My only goal was to make myself look as normal as possible. It seemed to be the only answer to my life because I didn’t want to embarrass my family.
I grew up in Malaysia with my mum, dad and three sisters. My father always taught us to be good people, not to live for yourself but to live for others.
The teaching of Confucius strongly penetrates the whole of malaysian chinese society. You have to carry on your family name, you need to marry, have children and then look after your parents. And because Malaysia is a muslim country - gay is a big no.
I can’t recall a happy childhood. I was really skinny and fair and a lot of people called me a “girly boy”. I only remember being sad and scared and anxious.
Once my parents brought in a chinese priest to help stop me crying and screaming all the time. No one really knew about mental health, either someone was crazy or they were not.
According to the priest I was being disturbed by bad spirits. I think for me it was a combination of many things - my unhappy family, my dad’s compulsive gambling, my gayness.

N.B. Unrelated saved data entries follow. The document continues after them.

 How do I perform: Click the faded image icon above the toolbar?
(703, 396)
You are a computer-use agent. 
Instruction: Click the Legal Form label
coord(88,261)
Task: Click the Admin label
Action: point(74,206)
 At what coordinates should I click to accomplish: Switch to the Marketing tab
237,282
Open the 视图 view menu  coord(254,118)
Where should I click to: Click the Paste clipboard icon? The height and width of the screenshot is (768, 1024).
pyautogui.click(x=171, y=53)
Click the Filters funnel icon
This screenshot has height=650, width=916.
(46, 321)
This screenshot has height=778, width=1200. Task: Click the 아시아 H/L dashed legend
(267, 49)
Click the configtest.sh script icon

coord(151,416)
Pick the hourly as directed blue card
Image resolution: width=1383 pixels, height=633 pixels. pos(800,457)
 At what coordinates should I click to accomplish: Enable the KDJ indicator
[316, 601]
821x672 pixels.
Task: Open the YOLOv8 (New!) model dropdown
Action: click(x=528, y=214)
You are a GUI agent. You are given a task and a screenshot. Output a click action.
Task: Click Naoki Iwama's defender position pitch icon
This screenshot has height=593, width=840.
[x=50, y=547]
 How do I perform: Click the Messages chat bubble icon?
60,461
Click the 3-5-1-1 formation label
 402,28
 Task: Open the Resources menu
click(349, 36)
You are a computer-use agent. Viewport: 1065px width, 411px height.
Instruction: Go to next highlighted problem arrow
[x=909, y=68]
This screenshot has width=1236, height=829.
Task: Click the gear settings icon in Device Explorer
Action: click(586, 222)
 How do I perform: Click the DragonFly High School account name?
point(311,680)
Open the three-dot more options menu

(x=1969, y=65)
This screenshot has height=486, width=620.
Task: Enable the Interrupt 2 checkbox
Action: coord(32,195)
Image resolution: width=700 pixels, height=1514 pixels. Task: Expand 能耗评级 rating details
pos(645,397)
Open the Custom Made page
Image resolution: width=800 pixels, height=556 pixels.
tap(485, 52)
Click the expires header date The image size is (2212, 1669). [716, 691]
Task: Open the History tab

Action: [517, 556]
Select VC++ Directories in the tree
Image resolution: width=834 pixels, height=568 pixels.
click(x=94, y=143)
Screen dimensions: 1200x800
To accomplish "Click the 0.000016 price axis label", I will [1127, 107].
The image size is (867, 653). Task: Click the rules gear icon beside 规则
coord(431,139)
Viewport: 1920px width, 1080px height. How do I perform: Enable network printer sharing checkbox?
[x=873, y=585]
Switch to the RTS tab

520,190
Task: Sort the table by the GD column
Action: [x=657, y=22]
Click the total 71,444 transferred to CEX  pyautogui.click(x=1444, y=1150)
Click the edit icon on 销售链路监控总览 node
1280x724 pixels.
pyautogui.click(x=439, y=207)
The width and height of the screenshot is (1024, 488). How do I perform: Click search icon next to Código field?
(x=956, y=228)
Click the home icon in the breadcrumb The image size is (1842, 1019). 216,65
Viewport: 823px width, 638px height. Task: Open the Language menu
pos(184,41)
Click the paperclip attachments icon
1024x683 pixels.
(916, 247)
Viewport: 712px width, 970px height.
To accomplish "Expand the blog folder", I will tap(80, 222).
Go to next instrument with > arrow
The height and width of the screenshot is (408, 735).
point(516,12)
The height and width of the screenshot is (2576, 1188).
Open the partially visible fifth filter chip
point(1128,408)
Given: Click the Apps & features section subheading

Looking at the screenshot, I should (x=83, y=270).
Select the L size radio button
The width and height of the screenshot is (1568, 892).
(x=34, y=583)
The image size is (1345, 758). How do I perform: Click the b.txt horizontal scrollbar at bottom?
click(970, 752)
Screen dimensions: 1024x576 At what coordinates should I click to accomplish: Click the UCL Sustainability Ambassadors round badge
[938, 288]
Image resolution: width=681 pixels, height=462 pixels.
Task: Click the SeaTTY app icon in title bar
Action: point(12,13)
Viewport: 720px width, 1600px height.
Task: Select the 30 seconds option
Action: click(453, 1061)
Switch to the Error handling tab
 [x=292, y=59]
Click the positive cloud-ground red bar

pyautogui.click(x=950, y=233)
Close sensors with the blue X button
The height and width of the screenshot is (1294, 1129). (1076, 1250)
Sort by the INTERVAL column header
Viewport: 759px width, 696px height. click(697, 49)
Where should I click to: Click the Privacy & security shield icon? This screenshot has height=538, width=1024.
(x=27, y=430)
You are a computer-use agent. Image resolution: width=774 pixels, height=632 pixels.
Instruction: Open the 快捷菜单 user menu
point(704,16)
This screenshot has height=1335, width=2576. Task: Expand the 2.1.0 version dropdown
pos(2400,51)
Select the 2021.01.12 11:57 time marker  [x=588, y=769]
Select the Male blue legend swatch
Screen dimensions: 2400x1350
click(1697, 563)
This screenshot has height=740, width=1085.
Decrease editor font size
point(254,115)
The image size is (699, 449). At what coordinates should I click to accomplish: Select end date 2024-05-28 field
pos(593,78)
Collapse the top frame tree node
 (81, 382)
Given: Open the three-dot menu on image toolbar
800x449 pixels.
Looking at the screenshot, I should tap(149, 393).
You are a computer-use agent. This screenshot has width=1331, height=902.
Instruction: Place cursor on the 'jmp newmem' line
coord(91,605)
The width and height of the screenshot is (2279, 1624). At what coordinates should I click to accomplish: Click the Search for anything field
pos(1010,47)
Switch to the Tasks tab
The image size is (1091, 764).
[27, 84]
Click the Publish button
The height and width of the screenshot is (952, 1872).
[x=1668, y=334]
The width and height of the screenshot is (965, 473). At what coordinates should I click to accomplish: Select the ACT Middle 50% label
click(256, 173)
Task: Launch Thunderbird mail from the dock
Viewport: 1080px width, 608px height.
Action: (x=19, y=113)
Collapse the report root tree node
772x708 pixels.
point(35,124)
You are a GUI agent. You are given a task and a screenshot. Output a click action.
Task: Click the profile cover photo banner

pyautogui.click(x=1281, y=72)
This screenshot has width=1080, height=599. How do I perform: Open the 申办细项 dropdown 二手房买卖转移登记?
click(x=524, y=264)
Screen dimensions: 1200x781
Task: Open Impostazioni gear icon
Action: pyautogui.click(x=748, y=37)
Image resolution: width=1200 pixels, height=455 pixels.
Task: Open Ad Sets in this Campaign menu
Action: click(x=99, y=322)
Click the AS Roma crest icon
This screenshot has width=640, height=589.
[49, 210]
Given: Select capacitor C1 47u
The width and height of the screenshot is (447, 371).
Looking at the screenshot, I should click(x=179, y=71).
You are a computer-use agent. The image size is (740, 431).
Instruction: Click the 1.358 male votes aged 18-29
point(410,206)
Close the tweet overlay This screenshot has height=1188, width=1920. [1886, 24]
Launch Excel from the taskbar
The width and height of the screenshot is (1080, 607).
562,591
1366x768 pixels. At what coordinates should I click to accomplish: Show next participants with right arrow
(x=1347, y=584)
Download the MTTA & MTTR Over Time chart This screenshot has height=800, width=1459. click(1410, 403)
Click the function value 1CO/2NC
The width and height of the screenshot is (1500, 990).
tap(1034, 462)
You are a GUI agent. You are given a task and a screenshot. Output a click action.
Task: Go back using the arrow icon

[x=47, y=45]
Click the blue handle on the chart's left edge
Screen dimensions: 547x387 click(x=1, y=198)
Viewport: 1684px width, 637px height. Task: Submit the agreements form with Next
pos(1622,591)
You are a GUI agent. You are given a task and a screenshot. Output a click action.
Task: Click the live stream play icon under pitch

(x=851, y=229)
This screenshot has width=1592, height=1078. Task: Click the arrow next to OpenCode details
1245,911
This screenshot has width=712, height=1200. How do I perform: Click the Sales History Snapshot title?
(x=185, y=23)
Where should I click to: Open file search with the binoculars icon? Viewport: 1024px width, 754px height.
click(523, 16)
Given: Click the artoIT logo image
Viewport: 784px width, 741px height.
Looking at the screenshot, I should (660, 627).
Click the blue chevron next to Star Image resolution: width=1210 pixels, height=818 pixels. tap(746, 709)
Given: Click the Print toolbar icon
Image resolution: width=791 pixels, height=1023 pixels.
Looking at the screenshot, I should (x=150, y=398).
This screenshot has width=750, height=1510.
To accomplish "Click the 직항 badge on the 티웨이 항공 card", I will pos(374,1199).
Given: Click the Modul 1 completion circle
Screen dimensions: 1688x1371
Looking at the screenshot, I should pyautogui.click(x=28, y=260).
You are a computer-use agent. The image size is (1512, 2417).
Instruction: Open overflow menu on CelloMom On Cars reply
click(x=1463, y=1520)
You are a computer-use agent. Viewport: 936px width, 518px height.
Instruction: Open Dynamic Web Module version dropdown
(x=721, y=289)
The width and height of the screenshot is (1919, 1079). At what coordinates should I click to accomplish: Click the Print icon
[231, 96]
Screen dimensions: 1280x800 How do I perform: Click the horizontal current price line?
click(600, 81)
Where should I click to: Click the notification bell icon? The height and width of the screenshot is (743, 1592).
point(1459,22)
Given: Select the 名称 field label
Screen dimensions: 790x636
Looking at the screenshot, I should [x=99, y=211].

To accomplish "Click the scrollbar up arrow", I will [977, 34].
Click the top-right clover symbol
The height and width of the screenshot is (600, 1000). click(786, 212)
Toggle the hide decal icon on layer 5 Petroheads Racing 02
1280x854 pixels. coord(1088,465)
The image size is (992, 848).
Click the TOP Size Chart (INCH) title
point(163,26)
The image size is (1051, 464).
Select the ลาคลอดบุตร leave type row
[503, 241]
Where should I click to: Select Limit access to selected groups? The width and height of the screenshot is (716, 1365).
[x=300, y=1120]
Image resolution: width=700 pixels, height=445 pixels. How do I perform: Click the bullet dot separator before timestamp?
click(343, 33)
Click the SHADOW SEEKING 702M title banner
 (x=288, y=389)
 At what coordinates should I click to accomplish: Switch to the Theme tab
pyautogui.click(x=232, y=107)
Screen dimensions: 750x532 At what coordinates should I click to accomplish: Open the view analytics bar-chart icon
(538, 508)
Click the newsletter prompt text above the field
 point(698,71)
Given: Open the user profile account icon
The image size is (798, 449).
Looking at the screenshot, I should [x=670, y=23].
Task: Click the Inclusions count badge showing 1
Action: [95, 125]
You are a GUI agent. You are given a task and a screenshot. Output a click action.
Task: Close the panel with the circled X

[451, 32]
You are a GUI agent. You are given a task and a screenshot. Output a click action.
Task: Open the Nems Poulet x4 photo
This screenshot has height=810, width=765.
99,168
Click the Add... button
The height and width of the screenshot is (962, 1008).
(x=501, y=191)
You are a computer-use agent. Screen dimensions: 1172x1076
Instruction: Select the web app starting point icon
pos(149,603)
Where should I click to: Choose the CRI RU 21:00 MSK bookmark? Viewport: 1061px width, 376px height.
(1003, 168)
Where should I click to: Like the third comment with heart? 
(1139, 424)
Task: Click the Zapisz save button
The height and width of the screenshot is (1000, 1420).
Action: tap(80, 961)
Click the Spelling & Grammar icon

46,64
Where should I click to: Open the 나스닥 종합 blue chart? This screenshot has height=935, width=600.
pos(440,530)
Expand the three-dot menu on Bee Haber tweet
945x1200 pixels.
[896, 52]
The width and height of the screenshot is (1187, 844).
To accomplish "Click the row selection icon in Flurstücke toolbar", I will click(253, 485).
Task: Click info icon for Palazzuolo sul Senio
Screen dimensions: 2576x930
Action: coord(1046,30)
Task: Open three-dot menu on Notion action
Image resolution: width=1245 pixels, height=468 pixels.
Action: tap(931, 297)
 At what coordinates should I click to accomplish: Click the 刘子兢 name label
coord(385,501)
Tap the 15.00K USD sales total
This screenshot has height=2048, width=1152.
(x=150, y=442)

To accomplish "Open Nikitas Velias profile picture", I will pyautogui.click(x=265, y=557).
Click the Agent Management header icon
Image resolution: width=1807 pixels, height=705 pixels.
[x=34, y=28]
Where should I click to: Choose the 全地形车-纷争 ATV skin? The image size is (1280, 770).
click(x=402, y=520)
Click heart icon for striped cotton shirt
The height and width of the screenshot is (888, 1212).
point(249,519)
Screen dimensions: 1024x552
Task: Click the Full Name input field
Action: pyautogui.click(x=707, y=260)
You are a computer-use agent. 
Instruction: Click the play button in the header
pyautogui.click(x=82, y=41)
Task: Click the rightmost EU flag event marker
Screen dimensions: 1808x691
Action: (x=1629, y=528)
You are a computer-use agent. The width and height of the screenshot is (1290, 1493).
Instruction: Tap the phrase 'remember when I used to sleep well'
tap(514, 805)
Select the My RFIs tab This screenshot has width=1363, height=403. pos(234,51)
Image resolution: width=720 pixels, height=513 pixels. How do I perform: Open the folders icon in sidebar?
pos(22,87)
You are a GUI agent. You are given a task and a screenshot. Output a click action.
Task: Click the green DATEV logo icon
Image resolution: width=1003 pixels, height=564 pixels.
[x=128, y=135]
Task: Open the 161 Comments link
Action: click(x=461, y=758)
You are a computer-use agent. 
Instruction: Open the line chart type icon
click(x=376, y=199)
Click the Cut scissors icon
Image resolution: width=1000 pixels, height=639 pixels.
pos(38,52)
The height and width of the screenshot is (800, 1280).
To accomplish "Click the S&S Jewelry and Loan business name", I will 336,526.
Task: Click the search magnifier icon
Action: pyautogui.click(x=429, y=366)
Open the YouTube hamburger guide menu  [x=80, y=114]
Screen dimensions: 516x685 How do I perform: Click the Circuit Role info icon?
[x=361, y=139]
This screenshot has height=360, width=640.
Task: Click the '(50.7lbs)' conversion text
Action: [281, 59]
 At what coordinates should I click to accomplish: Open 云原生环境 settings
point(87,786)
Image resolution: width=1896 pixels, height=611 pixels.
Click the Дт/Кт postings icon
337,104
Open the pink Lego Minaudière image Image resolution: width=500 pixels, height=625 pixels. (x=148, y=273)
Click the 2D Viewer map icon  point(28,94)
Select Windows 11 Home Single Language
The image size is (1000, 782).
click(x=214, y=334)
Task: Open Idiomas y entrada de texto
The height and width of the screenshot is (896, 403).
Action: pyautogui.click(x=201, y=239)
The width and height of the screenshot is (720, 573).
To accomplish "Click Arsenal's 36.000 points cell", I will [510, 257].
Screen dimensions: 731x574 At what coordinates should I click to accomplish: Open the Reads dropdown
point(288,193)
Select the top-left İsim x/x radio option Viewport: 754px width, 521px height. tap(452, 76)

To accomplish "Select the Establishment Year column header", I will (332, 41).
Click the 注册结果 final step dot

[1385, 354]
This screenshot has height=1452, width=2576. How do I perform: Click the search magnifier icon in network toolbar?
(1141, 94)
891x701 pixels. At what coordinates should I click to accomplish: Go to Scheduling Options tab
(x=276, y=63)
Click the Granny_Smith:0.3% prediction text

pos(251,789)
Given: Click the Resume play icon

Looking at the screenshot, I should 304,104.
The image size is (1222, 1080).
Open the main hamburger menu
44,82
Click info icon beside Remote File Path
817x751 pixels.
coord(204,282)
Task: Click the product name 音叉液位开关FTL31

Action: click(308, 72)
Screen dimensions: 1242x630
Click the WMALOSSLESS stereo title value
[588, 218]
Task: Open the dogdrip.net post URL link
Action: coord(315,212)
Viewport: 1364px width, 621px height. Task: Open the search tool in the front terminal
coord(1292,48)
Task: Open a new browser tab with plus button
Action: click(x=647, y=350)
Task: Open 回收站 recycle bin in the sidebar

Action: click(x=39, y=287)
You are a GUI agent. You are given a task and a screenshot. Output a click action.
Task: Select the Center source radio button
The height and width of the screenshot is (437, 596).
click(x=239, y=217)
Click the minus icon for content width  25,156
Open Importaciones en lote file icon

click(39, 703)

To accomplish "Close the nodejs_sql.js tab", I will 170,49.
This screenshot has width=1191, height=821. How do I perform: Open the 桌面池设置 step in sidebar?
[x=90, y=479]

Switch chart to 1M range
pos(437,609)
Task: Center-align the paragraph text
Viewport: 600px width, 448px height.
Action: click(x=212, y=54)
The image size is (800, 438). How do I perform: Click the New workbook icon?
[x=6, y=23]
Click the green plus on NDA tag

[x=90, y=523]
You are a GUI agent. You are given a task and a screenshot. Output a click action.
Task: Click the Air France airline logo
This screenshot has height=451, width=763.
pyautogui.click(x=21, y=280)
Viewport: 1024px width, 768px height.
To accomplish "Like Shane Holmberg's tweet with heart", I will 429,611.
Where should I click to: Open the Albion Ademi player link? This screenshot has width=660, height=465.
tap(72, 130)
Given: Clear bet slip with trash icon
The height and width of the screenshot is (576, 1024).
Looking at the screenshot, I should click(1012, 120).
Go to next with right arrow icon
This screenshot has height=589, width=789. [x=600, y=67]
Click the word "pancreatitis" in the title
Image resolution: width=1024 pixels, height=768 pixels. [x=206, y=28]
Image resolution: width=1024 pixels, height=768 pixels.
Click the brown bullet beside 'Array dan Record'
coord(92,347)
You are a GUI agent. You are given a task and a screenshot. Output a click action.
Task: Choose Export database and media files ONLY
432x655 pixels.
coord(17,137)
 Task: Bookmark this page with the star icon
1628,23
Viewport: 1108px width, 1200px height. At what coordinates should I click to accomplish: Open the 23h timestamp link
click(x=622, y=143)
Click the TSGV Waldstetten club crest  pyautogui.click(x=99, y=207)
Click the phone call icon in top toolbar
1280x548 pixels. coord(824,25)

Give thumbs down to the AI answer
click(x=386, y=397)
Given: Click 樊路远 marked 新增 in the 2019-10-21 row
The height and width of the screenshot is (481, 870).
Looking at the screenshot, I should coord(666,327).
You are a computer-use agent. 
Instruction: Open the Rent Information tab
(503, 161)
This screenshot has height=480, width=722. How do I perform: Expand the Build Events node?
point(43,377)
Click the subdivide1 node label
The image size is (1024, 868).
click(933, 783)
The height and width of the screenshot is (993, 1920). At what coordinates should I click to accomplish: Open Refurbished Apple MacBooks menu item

I remember when I was about eleven reading a newspaper article that described what a homosexual was. I felt relieved - suddenly I had a name that described my feelings. But I also felt sad, the article was quite negative. The only example I knew was that if you’re gay you’re abnormal, you’d become a transgender and sell yourself on the street.
One of the things I feared most was the rejection of love. When I was sixteen I had my first gay relationship with a classmate. I wanted to share it with my family but I couldn’t.
Everything had to be very secretive. Like when I would write him a letter, I would have to be careful about what I said. His sister actually read one of the letters and told his mum and then I couldn’t see him anymore.
I remember crying a lot and feeling so much pain that I had to bang my head on the wall. I started to miss school, my chest always felt really sore and I didn’t have the energy to do anything.
As I got older everyone kept asking me “why don’t you have a girlfriend?” It made me feel like a freak.
The lowest point was when I locked myself in my room after having a huge fight with my mum. My sister and mum started knocking on the door “tell us what you want – anything”.
Out of my mouth I said “I want to go overseas”. I had no idea of where I was going to go, I didn’t have a plan but I just wanted to get away.
Leaving the country was the best thing. It gave me the freedom not to worry about how other people thought about me. But it was very sad, I missed my family - they were all I had known for the past 28 years.
A lot of things changed after I came to New Zealand. It was the first time ever I could be myself. I started to see how society can post their values into a person. It made me see that I am able to choose a lifestyle that I want, but it means I need to choose the right country to be in.
It was also in New Zealand that I first found out about depression and anxiety.
I was taking a university paper and one day I saw the diagnosis of depression and I suddenly realized that this is what I had. It was a hard moment but at least I now knew what it was.
My depression and anxiety are like old friends – they have been with me for such a long time. But now when it gets really intense I know I have to take care of myself by talking to people and getting help.
I remember someone once told me that “you’ll get better if you allow yourself to get better” - you’ve just got to hang in there. It’s like the weather – sometimes you get a good one, sometimes a bad one, remember it all passes.